Description: This book is exactly what the title implies: a collection of autopsy photographs illustrating congenital heart disease accompanied by line drawings and text to explain the standard surgical corrections. It is a very graphic representation of the large collections of congenital hearts that were once maintained in most teaching centers to facilitate learning of the lesions and preparation for the surgical repairs.
Purpose: The authors state their book is not one to be read cover-to-cover, but "rather one to be used as a reference and training tool in developing an understanding of specific cardiac malformations and technical details of their surgical management." Reference to the actual photographs, line drawings, and brief text result in a successful accomplishment of introductory material and goal accomplishment, particularly with the simpler malformations. When the cardiac malformations are more complex and variable, the accomplishment of the goal is less successful due to the greater variability of both anatomy and repair.
Audience: The authors address the fact that more advanced legions represented in the book suggest that the reader is familiar with basic cardiovascular repairs. Consequently, the earlier chapters on simpler lesions will appeal to students and surgical house officers. The more complex material may have greater value to surgeons already well versed with cardiac malformations and who have entered advanced training in this field. The authors indicate their inspiration for this book came from surgical trainees at the Royal Liverpool Children's Hospital, Myrtle Street. Both now occupy senior positions in the Cardiac Unit, Institute of Child Health, University College, London or Hamad Medical Corporation, Doha, Qatar.

Check your understanding:
[1] Duplicate the passage of the heart surgery book review starting at "Purpose: The authors" and ending at "anatomy and repair.".
[2] Go on with the heart surgery book review from its last sentence.
The material after this review comes from a separate, unrelated source.

Data listing:
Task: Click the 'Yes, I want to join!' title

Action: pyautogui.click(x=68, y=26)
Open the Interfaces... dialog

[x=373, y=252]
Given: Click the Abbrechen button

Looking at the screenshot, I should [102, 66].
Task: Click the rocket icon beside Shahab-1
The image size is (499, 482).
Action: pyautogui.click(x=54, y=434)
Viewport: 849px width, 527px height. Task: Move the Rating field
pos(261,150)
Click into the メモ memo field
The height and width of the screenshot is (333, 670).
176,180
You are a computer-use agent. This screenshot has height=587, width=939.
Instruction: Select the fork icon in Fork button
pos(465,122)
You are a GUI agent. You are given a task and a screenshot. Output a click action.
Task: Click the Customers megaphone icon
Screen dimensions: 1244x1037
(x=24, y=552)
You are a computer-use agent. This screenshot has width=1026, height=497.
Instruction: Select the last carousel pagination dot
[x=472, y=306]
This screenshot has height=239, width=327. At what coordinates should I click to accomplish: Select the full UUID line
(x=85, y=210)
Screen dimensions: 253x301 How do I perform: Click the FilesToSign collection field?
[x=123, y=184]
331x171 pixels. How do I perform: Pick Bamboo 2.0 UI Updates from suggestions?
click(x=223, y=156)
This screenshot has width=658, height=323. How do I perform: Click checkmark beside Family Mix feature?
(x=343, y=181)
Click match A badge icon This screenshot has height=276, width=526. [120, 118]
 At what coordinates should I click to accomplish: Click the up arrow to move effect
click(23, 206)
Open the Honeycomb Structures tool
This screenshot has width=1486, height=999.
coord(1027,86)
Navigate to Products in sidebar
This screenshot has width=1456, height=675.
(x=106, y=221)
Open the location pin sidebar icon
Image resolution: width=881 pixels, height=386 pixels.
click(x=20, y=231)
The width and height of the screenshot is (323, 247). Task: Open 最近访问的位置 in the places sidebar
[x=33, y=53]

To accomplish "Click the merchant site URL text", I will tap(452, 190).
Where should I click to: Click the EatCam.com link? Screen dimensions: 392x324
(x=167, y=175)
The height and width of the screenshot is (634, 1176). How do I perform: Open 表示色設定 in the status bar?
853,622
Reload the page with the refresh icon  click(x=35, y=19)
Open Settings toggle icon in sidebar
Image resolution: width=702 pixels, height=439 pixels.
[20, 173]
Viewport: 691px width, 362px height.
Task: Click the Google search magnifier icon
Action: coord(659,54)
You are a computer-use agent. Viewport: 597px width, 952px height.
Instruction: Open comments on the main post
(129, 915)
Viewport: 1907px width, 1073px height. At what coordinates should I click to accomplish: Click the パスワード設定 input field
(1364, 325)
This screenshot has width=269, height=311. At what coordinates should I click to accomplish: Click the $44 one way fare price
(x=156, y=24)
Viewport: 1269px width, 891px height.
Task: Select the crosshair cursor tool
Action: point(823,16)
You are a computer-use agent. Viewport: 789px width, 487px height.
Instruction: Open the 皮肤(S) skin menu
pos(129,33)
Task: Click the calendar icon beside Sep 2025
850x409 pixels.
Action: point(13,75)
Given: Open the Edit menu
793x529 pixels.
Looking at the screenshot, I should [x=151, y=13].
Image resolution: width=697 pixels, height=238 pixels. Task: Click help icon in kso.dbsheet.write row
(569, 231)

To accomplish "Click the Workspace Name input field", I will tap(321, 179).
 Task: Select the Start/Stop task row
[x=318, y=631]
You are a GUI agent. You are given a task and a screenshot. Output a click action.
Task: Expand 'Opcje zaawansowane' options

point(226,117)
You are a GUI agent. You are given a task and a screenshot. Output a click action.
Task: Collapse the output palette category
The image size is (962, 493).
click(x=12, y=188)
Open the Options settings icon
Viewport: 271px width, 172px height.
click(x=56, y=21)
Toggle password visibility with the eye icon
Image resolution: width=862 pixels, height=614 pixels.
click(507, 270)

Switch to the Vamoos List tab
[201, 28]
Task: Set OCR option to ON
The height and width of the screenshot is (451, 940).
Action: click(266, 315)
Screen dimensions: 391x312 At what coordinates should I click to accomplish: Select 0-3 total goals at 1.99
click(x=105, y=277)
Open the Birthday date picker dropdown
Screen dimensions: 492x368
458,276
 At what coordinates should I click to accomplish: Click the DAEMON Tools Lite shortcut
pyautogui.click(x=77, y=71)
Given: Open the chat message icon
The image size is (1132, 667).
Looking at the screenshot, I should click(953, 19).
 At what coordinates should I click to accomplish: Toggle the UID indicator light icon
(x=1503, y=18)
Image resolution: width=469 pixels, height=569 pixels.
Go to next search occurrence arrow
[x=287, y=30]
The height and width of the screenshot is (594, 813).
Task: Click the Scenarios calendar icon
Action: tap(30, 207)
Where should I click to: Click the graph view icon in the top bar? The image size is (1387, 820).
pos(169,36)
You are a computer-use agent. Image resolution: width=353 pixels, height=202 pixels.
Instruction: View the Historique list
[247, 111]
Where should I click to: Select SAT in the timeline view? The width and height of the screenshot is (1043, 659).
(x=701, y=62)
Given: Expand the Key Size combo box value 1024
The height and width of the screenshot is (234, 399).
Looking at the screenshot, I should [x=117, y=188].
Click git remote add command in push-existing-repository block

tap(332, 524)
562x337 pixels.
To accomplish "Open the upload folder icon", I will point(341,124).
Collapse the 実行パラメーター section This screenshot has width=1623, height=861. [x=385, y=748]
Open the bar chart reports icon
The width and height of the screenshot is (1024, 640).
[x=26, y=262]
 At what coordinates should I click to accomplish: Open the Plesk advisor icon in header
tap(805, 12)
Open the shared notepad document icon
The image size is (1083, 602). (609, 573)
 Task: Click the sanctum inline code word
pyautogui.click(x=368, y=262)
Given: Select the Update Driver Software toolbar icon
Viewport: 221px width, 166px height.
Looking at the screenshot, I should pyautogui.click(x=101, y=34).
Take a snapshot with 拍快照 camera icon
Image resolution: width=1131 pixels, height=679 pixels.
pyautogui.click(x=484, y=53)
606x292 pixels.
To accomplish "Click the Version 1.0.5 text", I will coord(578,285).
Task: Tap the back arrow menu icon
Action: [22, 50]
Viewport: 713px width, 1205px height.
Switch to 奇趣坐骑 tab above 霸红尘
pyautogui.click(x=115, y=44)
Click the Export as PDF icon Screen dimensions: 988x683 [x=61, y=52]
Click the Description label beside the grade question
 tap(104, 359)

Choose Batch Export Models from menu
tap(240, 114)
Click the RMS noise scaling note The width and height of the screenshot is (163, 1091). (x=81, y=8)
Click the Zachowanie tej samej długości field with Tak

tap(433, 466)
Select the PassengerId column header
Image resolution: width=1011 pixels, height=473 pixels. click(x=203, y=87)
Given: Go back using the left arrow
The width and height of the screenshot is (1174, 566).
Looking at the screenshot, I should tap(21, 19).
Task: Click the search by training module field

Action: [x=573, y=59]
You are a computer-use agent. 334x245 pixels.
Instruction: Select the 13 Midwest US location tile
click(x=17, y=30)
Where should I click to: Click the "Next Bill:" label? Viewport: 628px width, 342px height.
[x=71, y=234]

Answers for the tasks:
[1]
Purpose: The authors state their book is not one to be read cover-to-cover, but "rather one to be used as a reference and training tool in developing an understanding of specific cardiac malformations and technical details of their surgical management." Reference to the actual photographs, line drawings, and brief text result in a successful accomplishment of introductory material and goal accomplishment, particularly with the simpler malformations. When the cardiac malformations are more complex and variable, the accomplishment of the goal is less successful due to the greater variability of both anatomy and repair.

[2]
Features: The book is divided into seven sections containing 30 chapters. The authors manage to sort all the covered anomalies into the seven sections by sorting them based on anatomical criteria; for example, extracardiac anomalies of the great arteries, anomalies related to the atriums, etc. This system works quite well and allows easy access to the section desired. The format in all sections is identical. After a 1- to 2-page introduction to the general subject, each anomaly is pictured on the left hand side of the page. On the right, simple line drawings with appropriate abbreviations identify the major anatomical components. Subsequent line drawings then illustrate the general repair(s) that would be used to correct the malformation. Photographic quality is excellent throughout, both for the autopsy specimens and the line drawings. Each chapter concludes with 10 to 20 suggested readings.
Assessment: This is a nicely produced atlas of congenital heart disease that updates standard repairs for most of the congenital cardiac malformations routinely seen in a busy pediatric cardiac service. Graphic quality is excellent, thus the clarity of presentation and suggested repair is high.